The Yamuna River, a vital water source for multiple cities, faces severe pollution from industrial discharges, challenging the health of ecosystems and human populations. Existing methods to examine quality of water, particularly the Water Quality Index, rely on time-consuming and costly data collection processes, and traditional predictive models struggle to adapt to evolving environmental challenges. This necessitates advanced approaches to accurately and timely predict WQI, crucial for effective management of water resources.


This research employs machine learning approaches to predict WQI, emphasizing the limitations of current models. The study explores the potential of several models. Additionally, a novel hybrid methodology is proposed, integrating Latent Semantic Analysis (LSA) for dimensionality reduction and Extreme Gradient Boosting for enhanced prediction.


Water samples from nine diverse locations along the Yamuna River, with a focus on industrial areas, are collected and analysis is performed for various parameters. The calculated WQI is then subjected to various machine learning models and the proposed hybrid approach. The evaluation criteria include accuracy, responsiveness, and the ability to predict WQI based on limited, significant parameters.

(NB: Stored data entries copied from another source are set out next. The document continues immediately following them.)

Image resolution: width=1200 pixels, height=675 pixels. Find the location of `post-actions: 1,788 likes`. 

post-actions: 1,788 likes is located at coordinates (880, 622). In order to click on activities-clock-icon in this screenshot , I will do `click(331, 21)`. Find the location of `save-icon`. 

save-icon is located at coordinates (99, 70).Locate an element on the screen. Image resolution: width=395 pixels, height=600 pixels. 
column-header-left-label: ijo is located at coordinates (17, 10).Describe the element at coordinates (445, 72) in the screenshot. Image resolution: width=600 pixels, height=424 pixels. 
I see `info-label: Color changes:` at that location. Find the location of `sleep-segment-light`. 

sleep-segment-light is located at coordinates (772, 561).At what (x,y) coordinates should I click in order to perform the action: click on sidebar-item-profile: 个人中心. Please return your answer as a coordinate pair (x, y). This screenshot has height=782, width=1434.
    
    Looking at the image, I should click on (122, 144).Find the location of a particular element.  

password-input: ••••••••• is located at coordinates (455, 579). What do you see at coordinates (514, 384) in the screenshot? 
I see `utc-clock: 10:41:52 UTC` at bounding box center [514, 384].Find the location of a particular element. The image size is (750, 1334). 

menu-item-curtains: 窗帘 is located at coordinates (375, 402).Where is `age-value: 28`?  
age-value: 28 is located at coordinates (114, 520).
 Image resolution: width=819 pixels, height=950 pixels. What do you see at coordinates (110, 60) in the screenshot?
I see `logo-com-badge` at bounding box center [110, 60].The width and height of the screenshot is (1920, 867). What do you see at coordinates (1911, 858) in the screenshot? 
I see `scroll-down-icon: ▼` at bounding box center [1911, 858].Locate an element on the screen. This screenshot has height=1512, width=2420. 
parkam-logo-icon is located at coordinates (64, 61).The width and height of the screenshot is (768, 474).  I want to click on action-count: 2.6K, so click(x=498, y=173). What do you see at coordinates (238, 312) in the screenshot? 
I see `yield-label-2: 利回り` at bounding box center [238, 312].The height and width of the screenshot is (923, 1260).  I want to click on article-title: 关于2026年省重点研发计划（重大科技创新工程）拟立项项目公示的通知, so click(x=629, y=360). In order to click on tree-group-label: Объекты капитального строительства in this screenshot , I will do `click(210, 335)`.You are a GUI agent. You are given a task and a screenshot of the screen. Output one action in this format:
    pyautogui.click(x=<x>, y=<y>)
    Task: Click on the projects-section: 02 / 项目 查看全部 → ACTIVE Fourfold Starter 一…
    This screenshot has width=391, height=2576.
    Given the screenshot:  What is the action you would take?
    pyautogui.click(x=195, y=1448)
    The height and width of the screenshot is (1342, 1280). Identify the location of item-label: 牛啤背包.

The research demonstrates the effectiveness of proposed hybrid methodology in predicting WQI. The hybrid methodology, combining LSA and Extreme Gradient Boosting, achieves a remarkable maximum accuracy of 95.2%, surpassing other models and state-of-the-art techniques. The study contributes valuable insights into water quality assessment, offering a data-driven, efficient, and accurate approach to predict WQI, essential for sustainable water resource management.